US conceding to Iraqi Islamists
If agreed by Monday's parliamentary deadline, it would appear to be a major concession to Islamist leaders from the Shia Muslim majority and sit uneasily with US insistence on the primacy of democracy and human rights in the new Iraq.
US diplomats, who have been shepherding the process closely, declined immediate comment and at least one secular Kurdish politician said Kurds would try to block such a deal.
But an official from one of the main Shia Islamist parties and a leading Sunni Arab negotiator said agreement had been reached, reversing an understanding reached earlier in the recent talks that Islam would simply be "a main source" of law.
Parliament would not be able to pass legislation that contradicted the principles of Islam, several negotiators told Reuters. One Shia official said that a constitutional court would decide whether laws conformed to Islamic faith.
But Sunni negotiator Saleh al-Mutlak said that, at the insistence of US ambassador Zalmay Khalilzad, the constitution would also contain language stating that the "principles of democracy" would be respected.

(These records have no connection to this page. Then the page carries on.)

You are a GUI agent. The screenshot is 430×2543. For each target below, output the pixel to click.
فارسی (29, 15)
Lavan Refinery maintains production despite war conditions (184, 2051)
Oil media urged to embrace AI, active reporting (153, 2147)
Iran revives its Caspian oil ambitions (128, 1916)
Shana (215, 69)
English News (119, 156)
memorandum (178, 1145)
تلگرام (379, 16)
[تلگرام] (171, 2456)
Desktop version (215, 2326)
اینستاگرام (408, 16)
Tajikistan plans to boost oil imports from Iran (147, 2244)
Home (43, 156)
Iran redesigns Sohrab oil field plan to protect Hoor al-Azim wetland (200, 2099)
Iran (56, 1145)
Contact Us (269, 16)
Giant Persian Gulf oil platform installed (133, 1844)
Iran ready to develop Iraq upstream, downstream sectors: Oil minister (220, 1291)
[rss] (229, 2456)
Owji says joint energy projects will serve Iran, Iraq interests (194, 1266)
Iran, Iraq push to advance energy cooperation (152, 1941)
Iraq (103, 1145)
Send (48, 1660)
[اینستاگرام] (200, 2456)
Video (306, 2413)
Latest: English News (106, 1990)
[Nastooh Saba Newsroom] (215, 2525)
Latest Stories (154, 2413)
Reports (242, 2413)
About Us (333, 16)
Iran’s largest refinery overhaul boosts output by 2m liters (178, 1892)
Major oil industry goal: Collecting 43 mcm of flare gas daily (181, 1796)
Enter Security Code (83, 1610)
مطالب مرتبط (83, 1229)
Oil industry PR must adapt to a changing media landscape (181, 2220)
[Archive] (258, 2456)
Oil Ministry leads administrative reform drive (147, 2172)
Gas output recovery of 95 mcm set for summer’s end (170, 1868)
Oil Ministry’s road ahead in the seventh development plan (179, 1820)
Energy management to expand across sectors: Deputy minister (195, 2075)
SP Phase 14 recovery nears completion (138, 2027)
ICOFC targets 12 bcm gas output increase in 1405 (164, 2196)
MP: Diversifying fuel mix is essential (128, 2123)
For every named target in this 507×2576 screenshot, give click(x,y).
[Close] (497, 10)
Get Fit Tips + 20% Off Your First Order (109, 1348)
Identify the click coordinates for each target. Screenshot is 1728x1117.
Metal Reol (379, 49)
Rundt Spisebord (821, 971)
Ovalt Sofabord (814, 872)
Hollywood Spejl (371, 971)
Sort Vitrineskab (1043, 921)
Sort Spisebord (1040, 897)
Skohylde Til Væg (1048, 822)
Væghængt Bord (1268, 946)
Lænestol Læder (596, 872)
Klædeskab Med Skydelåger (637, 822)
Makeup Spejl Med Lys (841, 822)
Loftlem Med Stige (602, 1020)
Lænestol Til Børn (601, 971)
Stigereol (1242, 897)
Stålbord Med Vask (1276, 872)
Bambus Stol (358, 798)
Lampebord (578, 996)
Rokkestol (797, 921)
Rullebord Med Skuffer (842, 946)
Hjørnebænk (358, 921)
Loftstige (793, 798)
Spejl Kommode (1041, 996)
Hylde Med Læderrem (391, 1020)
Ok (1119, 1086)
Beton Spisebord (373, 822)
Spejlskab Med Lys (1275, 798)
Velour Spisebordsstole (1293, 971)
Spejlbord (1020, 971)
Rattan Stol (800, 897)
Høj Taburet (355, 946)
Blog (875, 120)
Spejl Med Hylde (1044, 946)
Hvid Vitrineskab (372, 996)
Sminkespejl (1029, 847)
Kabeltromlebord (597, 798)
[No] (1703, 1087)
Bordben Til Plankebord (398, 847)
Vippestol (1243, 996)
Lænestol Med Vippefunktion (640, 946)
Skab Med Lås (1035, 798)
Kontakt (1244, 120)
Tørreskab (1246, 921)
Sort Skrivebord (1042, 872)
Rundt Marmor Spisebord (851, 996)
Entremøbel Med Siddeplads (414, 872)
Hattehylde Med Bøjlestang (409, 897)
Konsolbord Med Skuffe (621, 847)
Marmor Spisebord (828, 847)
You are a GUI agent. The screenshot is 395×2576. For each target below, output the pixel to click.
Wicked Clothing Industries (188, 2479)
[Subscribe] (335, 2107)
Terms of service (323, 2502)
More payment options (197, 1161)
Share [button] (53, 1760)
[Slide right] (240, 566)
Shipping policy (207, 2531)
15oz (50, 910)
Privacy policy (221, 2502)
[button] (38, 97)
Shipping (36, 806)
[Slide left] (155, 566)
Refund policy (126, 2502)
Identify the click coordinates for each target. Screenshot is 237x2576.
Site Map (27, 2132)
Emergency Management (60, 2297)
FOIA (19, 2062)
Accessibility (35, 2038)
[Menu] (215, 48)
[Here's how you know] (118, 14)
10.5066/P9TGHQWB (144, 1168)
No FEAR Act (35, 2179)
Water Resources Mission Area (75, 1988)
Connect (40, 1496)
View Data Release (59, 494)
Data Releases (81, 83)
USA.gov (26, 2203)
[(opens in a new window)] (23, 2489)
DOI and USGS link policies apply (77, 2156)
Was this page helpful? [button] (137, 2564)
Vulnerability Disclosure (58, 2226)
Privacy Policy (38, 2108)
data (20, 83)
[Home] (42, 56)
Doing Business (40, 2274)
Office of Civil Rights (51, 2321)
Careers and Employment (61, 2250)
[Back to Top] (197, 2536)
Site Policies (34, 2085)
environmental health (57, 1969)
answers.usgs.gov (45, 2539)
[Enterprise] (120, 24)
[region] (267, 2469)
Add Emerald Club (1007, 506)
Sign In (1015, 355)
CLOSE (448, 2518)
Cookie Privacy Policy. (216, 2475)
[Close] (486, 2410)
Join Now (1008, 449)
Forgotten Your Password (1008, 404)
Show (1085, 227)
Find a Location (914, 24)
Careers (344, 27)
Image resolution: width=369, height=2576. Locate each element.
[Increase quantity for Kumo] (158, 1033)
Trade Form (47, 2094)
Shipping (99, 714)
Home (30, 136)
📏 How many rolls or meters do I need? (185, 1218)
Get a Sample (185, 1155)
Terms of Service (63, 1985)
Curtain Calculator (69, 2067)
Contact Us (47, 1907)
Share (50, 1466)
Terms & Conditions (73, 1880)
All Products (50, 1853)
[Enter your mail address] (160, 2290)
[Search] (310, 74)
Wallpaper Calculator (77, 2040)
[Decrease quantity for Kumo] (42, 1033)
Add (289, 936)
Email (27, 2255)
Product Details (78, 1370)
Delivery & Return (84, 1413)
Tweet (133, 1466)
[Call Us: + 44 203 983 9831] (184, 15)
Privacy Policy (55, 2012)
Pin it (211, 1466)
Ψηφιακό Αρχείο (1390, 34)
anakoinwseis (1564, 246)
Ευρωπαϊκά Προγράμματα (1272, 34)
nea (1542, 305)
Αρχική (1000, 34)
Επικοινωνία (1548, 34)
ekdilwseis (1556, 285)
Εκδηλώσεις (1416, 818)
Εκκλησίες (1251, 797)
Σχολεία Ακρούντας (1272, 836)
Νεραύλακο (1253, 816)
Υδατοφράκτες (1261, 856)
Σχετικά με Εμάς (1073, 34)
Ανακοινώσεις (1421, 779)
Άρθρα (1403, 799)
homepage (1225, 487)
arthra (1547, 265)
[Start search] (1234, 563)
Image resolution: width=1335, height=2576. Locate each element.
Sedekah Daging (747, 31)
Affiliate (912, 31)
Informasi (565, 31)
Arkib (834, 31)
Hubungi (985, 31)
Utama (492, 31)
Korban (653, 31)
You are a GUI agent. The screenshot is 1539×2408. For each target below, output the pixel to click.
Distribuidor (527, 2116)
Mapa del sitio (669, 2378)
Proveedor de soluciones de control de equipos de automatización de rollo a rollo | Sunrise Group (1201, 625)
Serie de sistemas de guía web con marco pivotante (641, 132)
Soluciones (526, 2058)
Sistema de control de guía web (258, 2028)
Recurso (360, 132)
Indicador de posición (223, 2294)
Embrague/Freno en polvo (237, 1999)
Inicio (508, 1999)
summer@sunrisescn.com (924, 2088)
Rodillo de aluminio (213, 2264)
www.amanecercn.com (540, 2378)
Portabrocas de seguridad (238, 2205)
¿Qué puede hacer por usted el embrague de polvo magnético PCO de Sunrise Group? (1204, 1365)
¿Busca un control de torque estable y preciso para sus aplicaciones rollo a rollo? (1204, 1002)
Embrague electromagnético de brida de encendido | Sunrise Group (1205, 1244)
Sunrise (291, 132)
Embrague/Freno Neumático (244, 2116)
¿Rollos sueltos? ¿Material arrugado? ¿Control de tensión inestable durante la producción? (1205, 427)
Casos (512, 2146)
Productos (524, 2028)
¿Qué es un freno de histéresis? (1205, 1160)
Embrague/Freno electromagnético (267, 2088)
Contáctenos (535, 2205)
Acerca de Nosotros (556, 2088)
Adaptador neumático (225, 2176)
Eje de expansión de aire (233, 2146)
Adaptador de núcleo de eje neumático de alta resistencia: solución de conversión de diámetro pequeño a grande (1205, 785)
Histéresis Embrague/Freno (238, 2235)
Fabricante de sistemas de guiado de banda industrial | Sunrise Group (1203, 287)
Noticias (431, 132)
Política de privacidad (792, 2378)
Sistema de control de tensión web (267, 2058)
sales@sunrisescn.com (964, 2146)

Khalilzad, who said this month there would be "no compromise" on equal rights for women and minorities, helped draft a constitution in his native Afghanistan which declared it an "Islamic Republic" in which no law could contradict Muslim principles.
It also, however, contained language establishing equal rights for women and protecting religious minorities.
Other Arab states, including secularly ruled Egypt, have similar phrasing in their constitutions, alloting a special role for Islam in the law.
Meanwhile, US President George W. Bush, besieged at his Texas ranch by relatives of US soldiers killed in Iraq, said yesterday that the best way to honour fallen troops was to win the war on terrorism.
"We must finish the task that our troops have given their lives for and honour their sacrifice by completing their mission," the president said in his weekly radio address from his Prairie Chapel property near this tiny town.
"They know that if we do not confront these evil men abroad, we will have to face them one day in our own cities and streets, and they know that the safety and security of every American is at stake in this war, and they know we will prevail," said Bush, who was here on a five-week vacation from Washington.